En application de l’article 219 I a quinquies du CGI, constituent des titres de participation pour l’application de ce régime :
1. les titres de participation revêtant ce caractère sur le plan comptable (« définition comptable ») ;
2. les actions acquises en exécution d’une offre publique d’achat ou d’échange par l’entreprise qui en est l’initiatrice ; et
3. les titres ouvrant droit au régime des sociétés mères à condition de détenir au moins 5 % des droits de vote de la société émettrice, si ces actions ou titres sont inscrits en comptabilité au compte titres de participation ou à une subdivision spéciale d’un autre compte du bilan correspondant à leur qualification comptable, à l’exception des titres des sociétés à prépondérance immobilière (« définition fiscale »).

Dans un arrêt du 29 mai 2019, le Conseil d’Etat a apporté des précisions sur les définitions fiscale et comptable de titres de participation.
En l’espèce, la société M, ayant pour gérant et associé unique M. C, avait acquis 5,17% du capital de la société S en 2007. Suite à une augmentation de capital de S en 2009, la participation de M a été réduite à 4,34%. En 2011, M a cédé cette participation et a appliqué le régime d’exonération précité sur la plus-value générée par cette cession.

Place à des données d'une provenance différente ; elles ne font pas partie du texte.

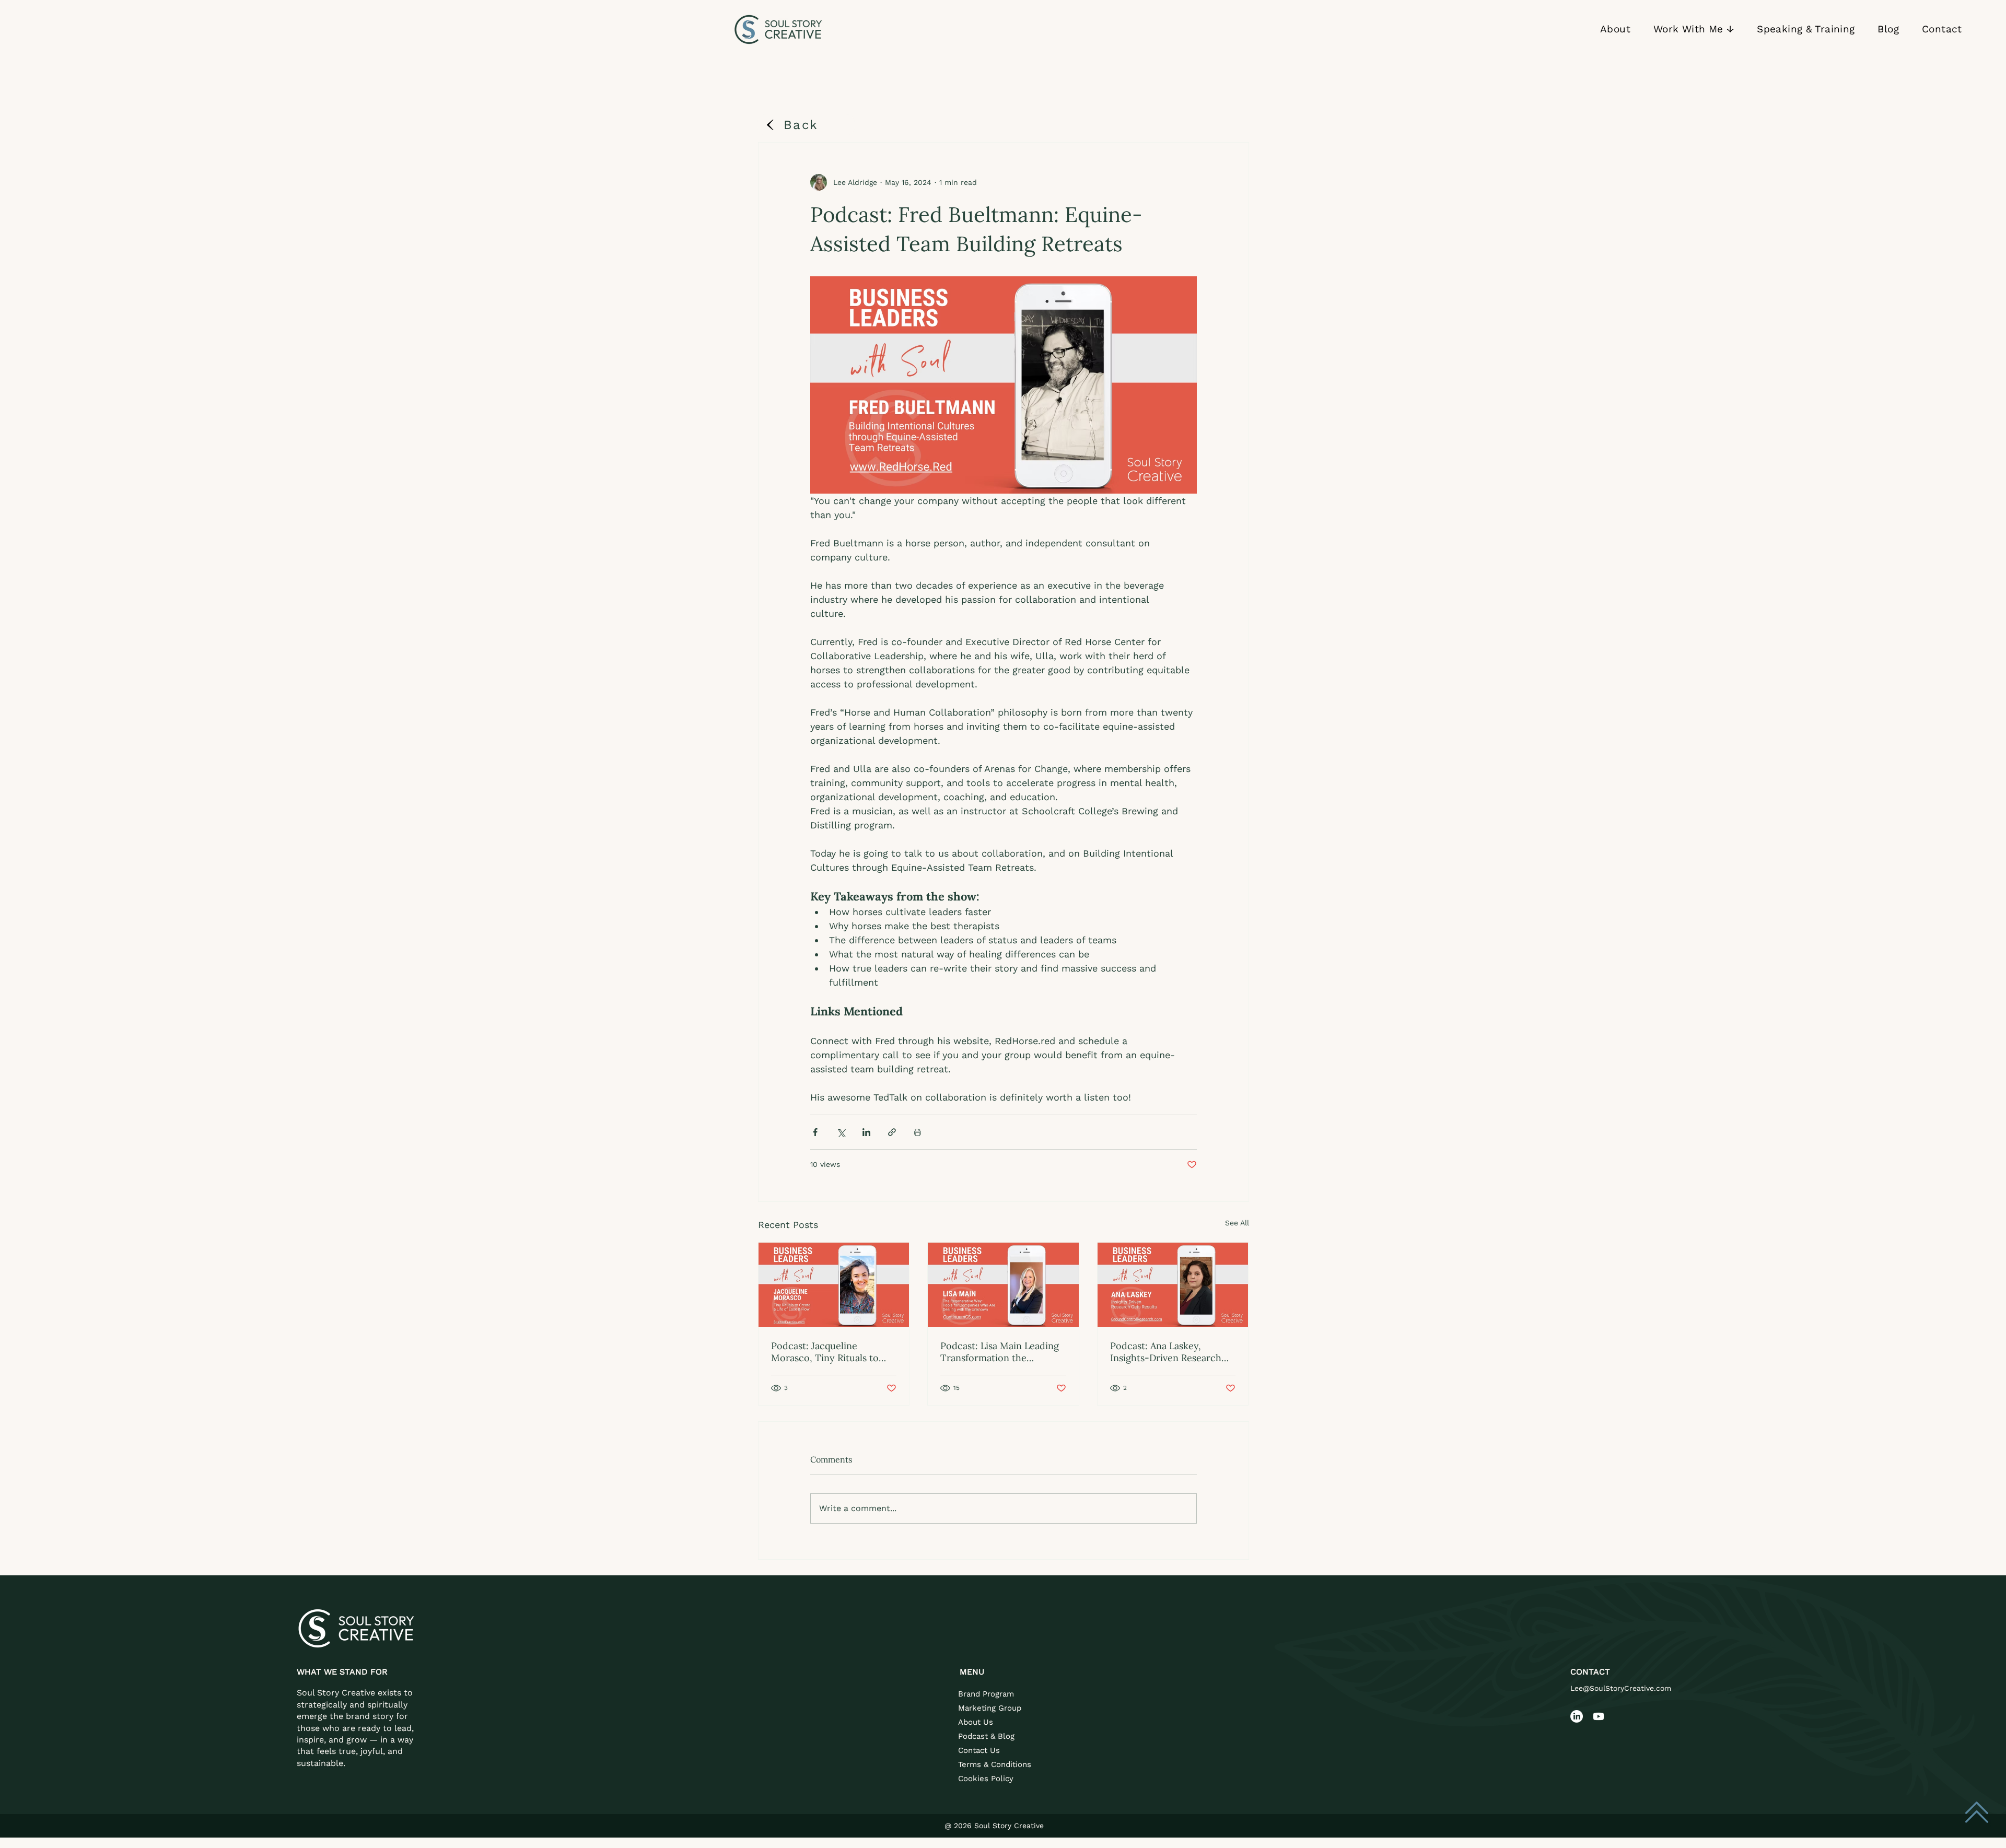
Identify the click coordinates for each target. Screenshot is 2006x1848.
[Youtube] (1598, 1716)
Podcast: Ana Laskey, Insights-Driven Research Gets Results (1165, 1352)
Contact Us (979, 1750)
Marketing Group (989, 1708)
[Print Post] (918, 1132)
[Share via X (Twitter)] (841, 1132)
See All (1237, 1223)
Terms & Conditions (994, 1764)
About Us (975, 1722)
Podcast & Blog (986, 1736)
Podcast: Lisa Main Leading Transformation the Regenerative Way (999, 1352)
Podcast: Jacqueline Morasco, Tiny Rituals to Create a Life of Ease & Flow (832, 1352)
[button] (1693, 29)
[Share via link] (892, 1132)
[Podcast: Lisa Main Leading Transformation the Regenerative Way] (1003, 1285)
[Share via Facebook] (815, 1132)
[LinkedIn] (1576, 1716)
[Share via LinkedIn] (866, 1132)
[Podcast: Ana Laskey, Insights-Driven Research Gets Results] (1173, 1285)
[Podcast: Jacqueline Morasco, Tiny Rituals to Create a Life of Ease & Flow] (834, 1285)
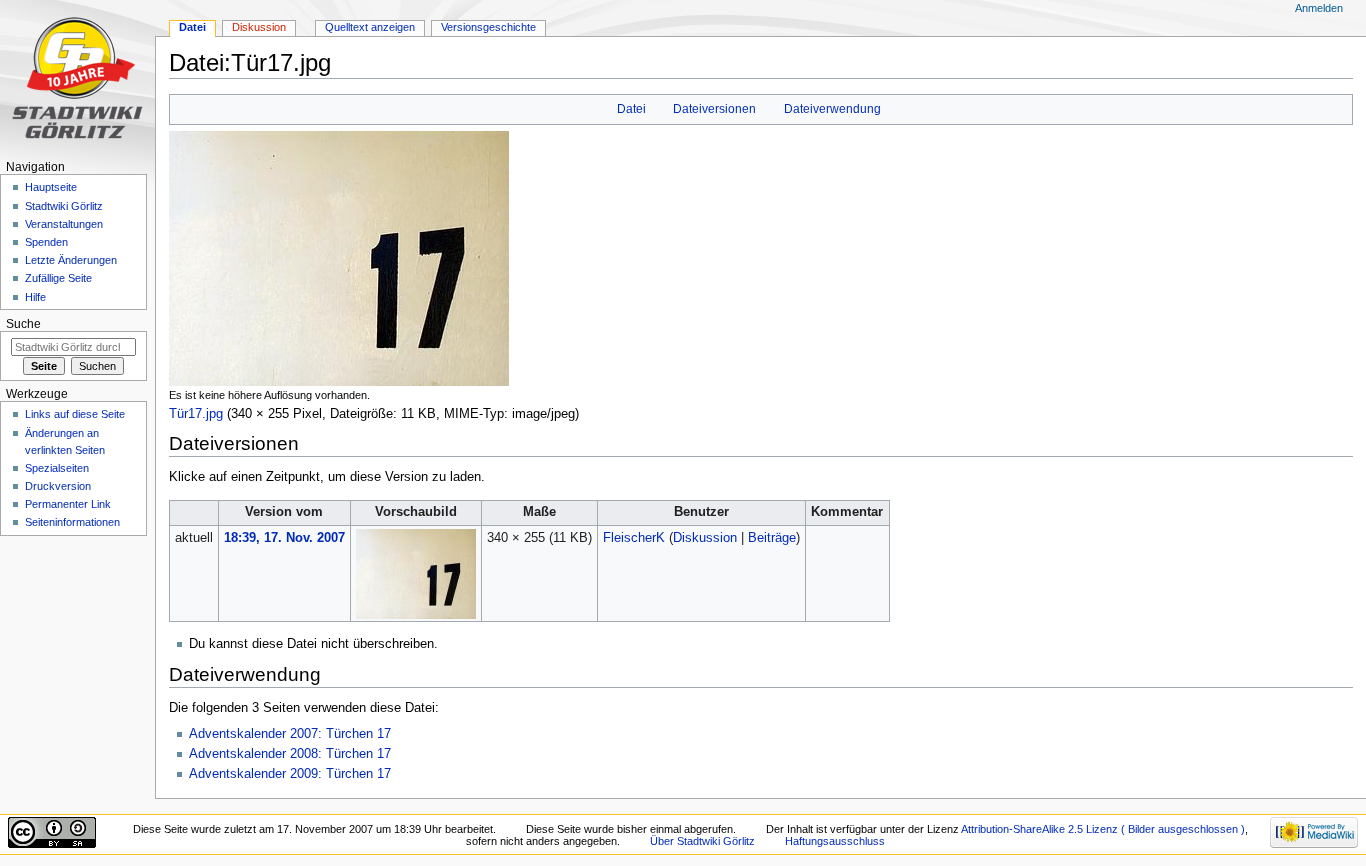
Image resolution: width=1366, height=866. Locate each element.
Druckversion (58, 486)
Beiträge (772, 538)
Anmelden (1319, 8)
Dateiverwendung (832, 109)
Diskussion (705, 538)
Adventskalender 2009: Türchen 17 (290, 774)
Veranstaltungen (64, 224)
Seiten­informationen (72, 522)
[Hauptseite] (77, 77)
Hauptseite (51, 187)
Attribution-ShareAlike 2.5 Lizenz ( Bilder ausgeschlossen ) (1103, 829)
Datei (631, 109)
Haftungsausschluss (835, 841)
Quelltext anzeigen (370, 27)
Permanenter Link (68, 504)
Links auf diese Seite (75, 414)
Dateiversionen (714, 109)
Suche (23, 324)
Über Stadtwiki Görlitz (702, 841)
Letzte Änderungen (71, 260)
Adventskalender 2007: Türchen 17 (290, 734)
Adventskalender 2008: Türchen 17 (290, 754)
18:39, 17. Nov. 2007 (284, 538)
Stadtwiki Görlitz (64, 206)
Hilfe (35, 297)
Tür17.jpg (196, 414)
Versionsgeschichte (488, 27)
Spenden (46, 242)
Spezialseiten (57, 468)
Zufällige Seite (58, 278)
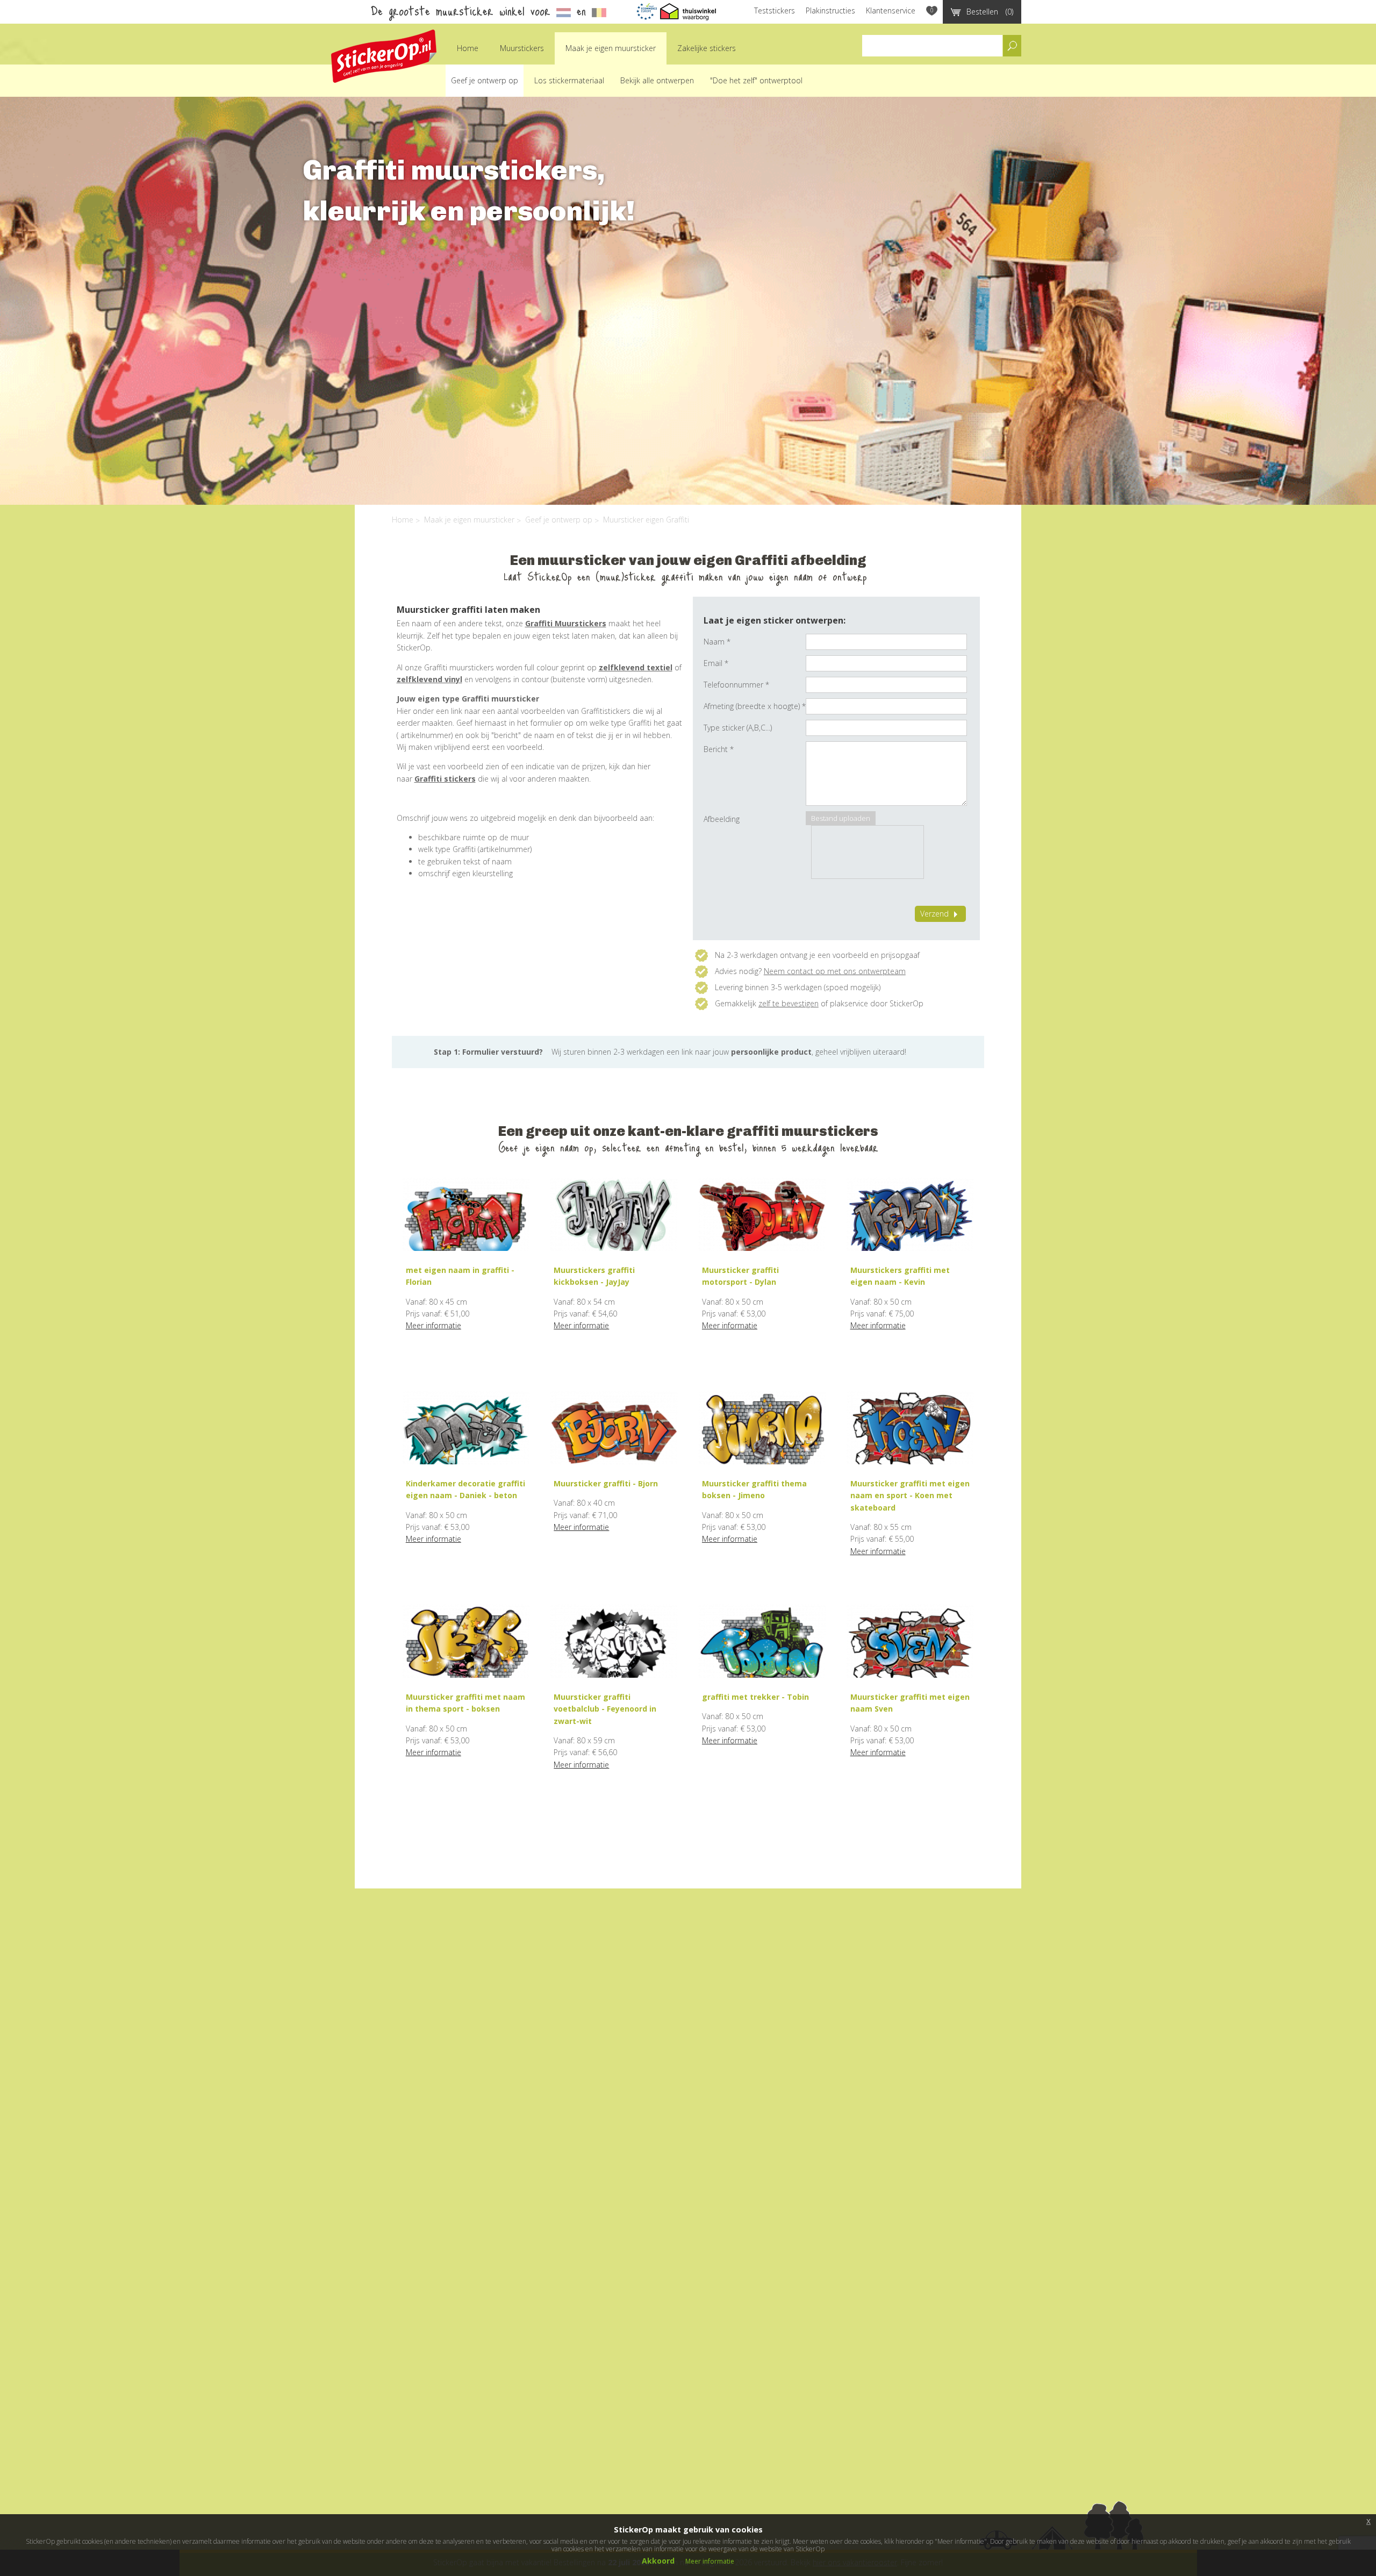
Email (716, 663)
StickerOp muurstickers (383, 56)
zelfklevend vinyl (429, 679)
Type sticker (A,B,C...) (738, 727)
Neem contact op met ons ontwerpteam (835, 971)
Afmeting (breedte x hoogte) (755, 706)
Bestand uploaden (840, 818)
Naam (717, 641)
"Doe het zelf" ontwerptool (756, 80)
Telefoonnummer (736, 684)
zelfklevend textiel (635, 667)
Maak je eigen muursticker (610, 48)
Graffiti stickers (445, 779)
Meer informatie (433, 1325)
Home (467, 48)
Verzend (934, 913)
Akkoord (658, 2561)
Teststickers (774, 10)
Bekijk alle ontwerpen (657, 80)
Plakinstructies (830, 10)
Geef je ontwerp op (484, 80)
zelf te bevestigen (788, 1003)
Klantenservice (890, 10)
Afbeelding (722, 819)
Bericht (719, 749)
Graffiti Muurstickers (565, 623)
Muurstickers (522, 48)
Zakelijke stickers (706, 48)
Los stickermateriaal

L’administration a contesté l’application du régime fiscal des plus-values sur cession de titres de participation en considérant que les titres cédés ne constituaient pas des titres de participation, ni au plan fiscal, ni au plan comptable. Les juges du fond ont donné raison à l’administration mais le Conseil d’Etat a jugé différemment en considérant que les titres en cause répondaient à la définition comptable des titres de participation.

Précision sur la définition fiscale de titres de participation :
Tout d’abord, le Conseil d’Etat rappelle que le respect du seuil de 5%, exigé dans la définition fiscale de titres de participation, est une condition qui s’apprécie à la date de la cession des titres et non à la date d’acquisition des titres.
En l’espèce, les titres cédés représentaient 4,34% de S au moment de leur cession. Ils ne répondaient donc pas à la définition fiscale de titres de participation.
En revanche, le Conseil d’état conteste l’appréciation faite par les juges du fond et l’administration fiscale de la définition comptable de titres de participation.

Précision sur la définition comptable de titres de participation :
Au plan comptable, les titres de participation sont ceux « dont la possession durable est estimée utile à l’activité de l’entreprise, notamment parce qu’elle permet d’exercer une influence sur la société émettrice des titres ou d’en assurer le contrôle ». Cette définition, issue de l’ancien plan comptable général de 1982, a été confirmée par la jurisprudence (Conseil d’Etat, 20 mai 2016, n° 392527, min. c/ Selarl L).

Or, en l’espèce, la Cour administrative d’appel a refusé cette qualification comptable aux titres cédés, sur le double motif tiré, d’une part, de ce que les conditions d’exercice du mandat de M. C au sein du conseil de surveillance de la société S ne démontraient pas qu’il avait effectivement exercé une influence sur celle-ci, et d’autre part, du fait qu’il n’avait pas siégé dans cette instance en qualité de représentant de la société M.

Le Conseil réfute ces deux motifs en arguant que :
1. C’est l’intention de l’acquéreur au moment de l’achat des titres qui est déterminante pour qualifier ou non les titres de titres participation au plan comptable. Les juges devaient donc uniquement analyser l’intention initiale de M pour apprécier si elle entendait exercer une influence sur S et si elle avait les moyens de l’exercer. Le fait que cette influence ne soit pas matérialisée par la suite est sans incidence.
2. Le fait que le gérant et associé unique de M ait siégé au conseil d’administration de S en tant que représentant d’une autre société que M est également sans incidence. En effet, cela n’empêchait pas M. C d’agir dans l’intérêt de M et permettait donc à M d’avoir les moyens d’exercer une influence sur S.